* INSTRUCTIONS FOR THE TASK
Convert everything from the line containing "Open the history clock icon on the page" down to the line containing "click(x=2061, y=625)" into a two-column CSV with the headers instruction and answer. Give one row per instruction with its answer, put each field in double quotes, and replace line breaks with spaces.

[start]

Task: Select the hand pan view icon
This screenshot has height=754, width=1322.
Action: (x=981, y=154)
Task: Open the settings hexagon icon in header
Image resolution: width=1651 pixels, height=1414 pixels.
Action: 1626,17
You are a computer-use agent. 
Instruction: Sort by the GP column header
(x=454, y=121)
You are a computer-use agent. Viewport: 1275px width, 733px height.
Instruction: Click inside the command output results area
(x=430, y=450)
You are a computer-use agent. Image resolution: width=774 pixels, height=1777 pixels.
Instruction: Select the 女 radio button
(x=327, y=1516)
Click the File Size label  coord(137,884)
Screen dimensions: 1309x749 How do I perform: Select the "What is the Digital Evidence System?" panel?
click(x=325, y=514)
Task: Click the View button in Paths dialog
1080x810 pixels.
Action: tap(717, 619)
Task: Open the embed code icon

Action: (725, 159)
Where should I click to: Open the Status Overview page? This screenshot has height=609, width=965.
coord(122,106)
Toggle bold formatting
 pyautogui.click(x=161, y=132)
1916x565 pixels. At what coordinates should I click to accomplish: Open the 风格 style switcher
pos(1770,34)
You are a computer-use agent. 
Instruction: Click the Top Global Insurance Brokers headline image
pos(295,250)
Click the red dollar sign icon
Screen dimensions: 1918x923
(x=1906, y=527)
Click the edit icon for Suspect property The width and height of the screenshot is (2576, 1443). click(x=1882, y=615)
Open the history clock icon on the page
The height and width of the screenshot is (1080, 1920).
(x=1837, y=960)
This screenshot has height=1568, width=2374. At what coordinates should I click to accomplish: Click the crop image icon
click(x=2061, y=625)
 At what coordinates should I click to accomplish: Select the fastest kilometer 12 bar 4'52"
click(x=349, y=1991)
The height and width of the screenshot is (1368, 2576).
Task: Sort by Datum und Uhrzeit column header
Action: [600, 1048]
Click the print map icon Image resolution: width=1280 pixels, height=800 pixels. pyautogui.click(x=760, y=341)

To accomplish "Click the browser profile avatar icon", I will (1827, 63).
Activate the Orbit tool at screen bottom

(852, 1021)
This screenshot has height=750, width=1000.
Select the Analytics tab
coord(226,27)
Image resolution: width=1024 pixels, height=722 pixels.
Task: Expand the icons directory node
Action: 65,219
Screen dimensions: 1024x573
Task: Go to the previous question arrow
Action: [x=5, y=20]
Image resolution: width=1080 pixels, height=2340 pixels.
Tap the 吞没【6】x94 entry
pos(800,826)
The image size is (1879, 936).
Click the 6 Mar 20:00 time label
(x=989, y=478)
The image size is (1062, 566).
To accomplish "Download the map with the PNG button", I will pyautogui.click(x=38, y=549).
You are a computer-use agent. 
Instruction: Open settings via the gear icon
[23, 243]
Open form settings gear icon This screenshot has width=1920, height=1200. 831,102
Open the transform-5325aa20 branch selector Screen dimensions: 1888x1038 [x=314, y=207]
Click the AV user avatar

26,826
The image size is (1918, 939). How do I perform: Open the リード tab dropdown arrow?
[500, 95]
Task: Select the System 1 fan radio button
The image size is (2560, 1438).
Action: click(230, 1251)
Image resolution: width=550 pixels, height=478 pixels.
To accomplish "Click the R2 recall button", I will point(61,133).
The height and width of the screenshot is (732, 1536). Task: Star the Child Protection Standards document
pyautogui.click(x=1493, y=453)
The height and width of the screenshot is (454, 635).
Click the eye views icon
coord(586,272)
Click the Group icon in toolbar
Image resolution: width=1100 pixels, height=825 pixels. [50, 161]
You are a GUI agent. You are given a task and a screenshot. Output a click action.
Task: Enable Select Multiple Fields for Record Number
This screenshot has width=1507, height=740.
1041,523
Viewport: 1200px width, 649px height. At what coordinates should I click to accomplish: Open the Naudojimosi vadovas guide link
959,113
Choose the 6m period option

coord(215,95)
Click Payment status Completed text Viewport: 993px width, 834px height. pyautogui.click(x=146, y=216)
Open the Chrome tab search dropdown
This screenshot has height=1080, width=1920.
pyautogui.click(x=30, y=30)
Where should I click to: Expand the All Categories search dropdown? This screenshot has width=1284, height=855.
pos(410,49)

[end]

* RESPONSE
instruction,answer
"Open the history clock icon on the page The height and width of the screenshot is (1080, 1920).","(x=1837, y=960)"
"This screenshot has height=1568, width=2374. At what coordinates should I click to accomplish: Click the crop image icon","click(x=2061, y=625)"